Tens of millions of Americans receive assistance through our nation’s social safety net. Food stamps are one of the most visible forms of assistance that poor and struggling families receive. However, some recipients have taken our taxpayer largess as an opportunity to game the system for their financial benefit.
Now, the U.S. Department of Agriculture announced that it is tightening rules to go after those who sell their food stamps for money.
Referred to as the Supplemental Nutrition Assistance Program (SNAP), the program is the nation's largest food assistance program for low-income people. SNAP moved from providing recipients with paper vouchers to depositing the monetary value of benefits on electronic cards, which act like debit cards that recipients can use to buy groceries.
In 2013, this entitlement program cost taxpayers $76.4 billion and supplied more than 47 million low-income people with an average of $133 a month to buy food. But for some recipients that isn’t enough. They want more so they resell their cards then request new ones. We can’t speculate what they spend that extra money income on, but drug habits is one concern that comes to mind. Whatever the reason this behavior is abuse that needs to be stamped out.
The USDA’s proposed rule would create a consistent national policy and force states, which manage the program, to flag any recipient who requests more than four replacement cards in one year. They would then be investigated and hopefully their benefits removed.
The Hill reports:
To combat fraud, the USDA will require states to monitor the Supplemental Nutrition Assistance Program and be on the lookout for excessive requests for replacement cards. People who request four or more replacements in a year will receive a warning notice.
"If trafficking is suspected, the state agency must refer the cases to the state's fraud investigation unit," the USDA wrote in the Federal Register.

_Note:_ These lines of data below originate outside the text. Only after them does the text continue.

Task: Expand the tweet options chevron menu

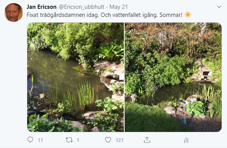Action: pyautogui.click(x=219, y=7)
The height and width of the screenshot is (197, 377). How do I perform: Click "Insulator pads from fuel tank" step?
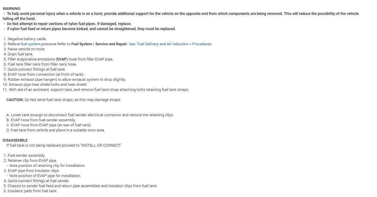point(32,191)
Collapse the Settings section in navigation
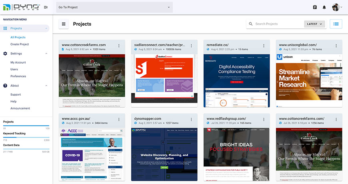The width and height of the screenshot is (348, 184). click(46, 54)
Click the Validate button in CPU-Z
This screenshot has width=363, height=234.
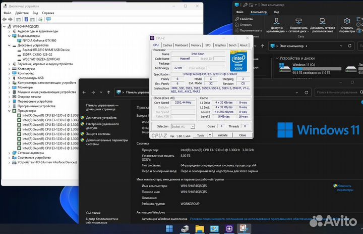[x=222, y=135]
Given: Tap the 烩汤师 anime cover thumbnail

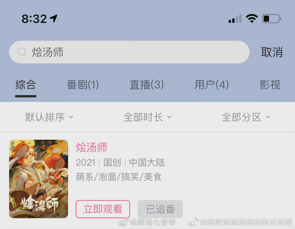Looking at the screenshot, I should tap(39, 179).
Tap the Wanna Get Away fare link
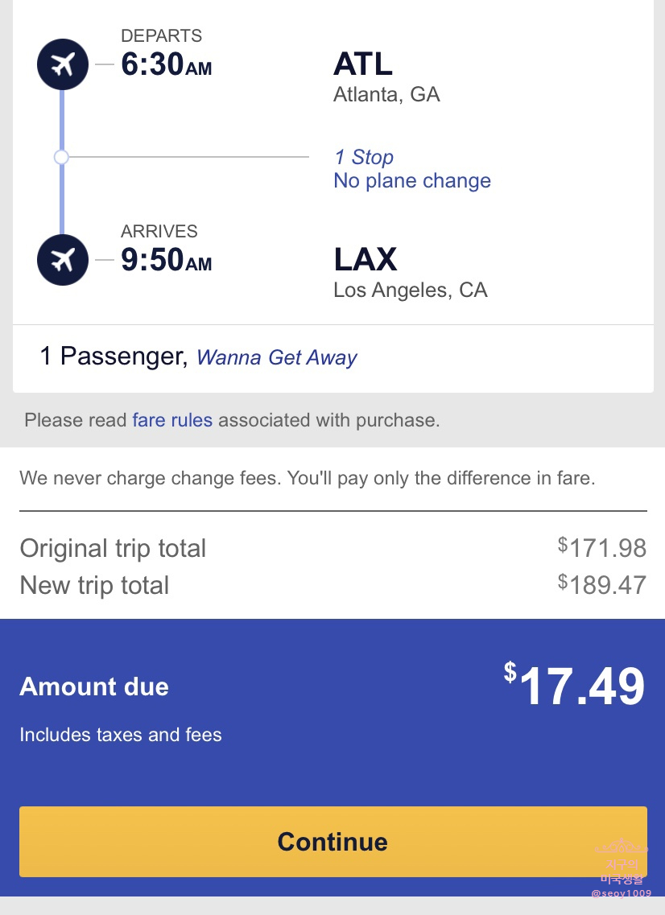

"After the fourth replacement card, a household's shopping behavior is three times more likely to be flagged as potential trafficking," the agency added.
In an effort to crack down on people who sell their cards, the USDA published an interim rule that required states to monitor card replacement activity.
Since then, states have cut down on the fraud, the agency noted. Now, 8 out of 10 recipients do not request any replacement cards, and 98 percent request three or fewer cards each year.
"Based on current data, the number of clients requesting five or more cards has decreased nationally since many states adopted this practice," the USDA said.
We commend the USDA for tightening its rules. It demonstrates good stewardship of taxpayer dollars on behalf of this government agency. We hope these actions will be administered efficiently. Such measures can send a signal to other recipients that gaming the system will not be tolerated.
The next step is just as important: investigation and enforcement. When states actually remove people from the food stamp roll for abusing the benefit, it will be big wake-up call not just to the person who loses that benefit but to others. And perhaps more can be done to shame those individuals publically so that it serves as a strong deterrent to others. Remember the old days when grocery stores would post pictures of people who often wrote bad checks?
This ought to be an example for other federal agencies that provide assistance to the poor.